NEW YORK (Reuters Health) - Sugar-sweetened acidic beverages, especially soft drinks, may be a major cause of tooth erosion, especially in obese people, a new study suggests.

The study was conducted by researchers at King's College London and published the findings in the journal Clinical Oral Investigations.

The researchers pointed out that the erosion of teeth is ranked third among cases of teeth after decay and gum disease, and consume food and acidic drink the main reason for this.

To reveal the relationship between soft drinks and tooth erosion, the team analyzed a representative sample of 3,541 patients from the US National Health and Nutrition Survey.

The team monitored the body mass index and the level of tooth erosion, and the amount of sugar-sweetened acidic drinks the participants ate.

The researchers found that the consumption of sugary soft drinks was the main cause of tooth enamel erosion, especially in obese patients.

Leader of the research team, Sawiris O'Toole, said the acidic nature of some beverages - such as soft drinks and citrus fruit juices - eroded teeth.

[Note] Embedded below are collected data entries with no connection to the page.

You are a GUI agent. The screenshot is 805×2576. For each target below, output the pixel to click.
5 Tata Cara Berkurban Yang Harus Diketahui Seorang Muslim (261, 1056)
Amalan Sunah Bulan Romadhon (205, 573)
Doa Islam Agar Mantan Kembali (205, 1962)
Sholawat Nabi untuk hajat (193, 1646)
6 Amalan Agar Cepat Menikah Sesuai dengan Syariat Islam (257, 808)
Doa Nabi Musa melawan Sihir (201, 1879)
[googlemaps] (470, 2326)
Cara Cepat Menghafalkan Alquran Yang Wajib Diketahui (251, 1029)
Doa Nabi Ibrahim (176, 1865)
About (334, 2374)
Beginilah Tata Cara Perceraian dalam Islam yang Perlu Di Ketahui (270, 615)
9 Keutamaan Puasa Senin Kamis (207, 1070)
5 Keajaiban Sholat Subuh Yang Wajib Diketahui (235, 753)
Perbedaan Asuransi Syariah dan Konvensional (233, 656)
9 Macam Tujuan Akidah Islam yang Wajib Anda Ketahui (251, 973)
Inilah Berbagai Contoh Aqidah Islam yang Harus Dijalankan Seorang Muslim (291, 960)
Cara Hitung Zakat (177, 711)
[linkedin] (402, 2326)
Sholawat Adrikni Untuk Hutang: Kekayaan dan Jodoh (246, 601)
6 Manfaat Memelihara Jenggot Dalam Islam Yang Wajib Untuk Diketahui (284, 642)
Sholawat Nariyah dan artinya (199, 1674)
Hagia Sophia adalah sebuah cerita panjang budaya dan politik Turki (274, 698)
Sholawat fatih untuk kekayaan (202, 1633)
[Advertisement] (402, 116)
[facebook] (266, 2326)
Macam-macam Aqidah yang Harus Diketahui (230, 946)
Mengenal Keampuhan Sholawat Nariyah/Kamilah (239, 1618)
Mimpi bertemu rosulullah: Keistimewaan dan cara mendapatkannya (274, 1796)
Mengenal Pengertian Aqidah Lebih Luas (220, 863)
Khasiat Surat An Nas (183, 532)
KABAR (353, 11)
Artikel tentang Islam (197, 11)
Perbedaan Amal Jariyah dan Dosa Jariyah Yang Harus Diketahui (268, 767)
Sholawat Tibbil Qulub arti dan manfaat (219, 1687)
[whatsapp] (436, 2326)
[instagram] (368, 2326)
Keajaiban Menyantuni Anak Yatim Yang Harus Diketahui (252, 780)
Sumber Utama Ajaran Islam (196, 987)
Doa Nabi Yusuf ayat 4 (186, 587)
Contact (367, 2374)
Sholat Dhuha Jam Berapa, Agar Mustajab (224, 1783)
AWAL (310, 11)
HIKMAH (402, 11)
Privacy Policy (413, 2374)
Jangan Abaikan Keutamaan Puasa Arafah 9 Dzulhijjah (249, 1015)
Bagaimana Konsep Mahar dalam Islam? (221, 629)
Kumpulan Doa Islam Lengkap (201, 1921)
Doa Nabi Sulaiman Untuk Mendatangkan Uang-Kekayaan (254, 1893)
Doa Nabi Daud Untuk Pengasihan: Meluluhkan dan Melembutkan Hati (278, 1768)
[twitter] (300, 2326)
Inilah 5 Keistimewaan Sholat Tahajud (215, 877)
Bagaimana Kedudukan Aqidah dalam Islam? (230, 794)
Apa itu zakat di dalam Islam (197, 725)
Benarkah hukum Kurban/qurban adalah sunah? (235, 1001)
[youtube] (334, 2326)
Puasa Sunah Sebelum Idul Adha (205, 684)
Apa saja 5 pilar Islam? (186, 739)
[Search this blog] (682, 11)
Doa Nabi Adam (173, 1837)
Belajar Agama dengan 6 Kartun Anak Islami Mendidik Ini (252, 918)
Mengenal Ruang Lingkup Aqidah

"This is an important message for obese patients, who consume calories through sugar-sweetened acid drinks, that these drinks can cause damage to their body and teeth," he said.

According to the study, previous research has revealed that the erosion of teeth affects up to 30% of adults in Europe, and softening of tooth enamel as a result of food acids.

Dental erosion occurs when the outer layer of teeth (enamel) slowly breaks down. This can lead to changes in the shape of the teeth and become sensitive to eating foods or drinking cold drinks.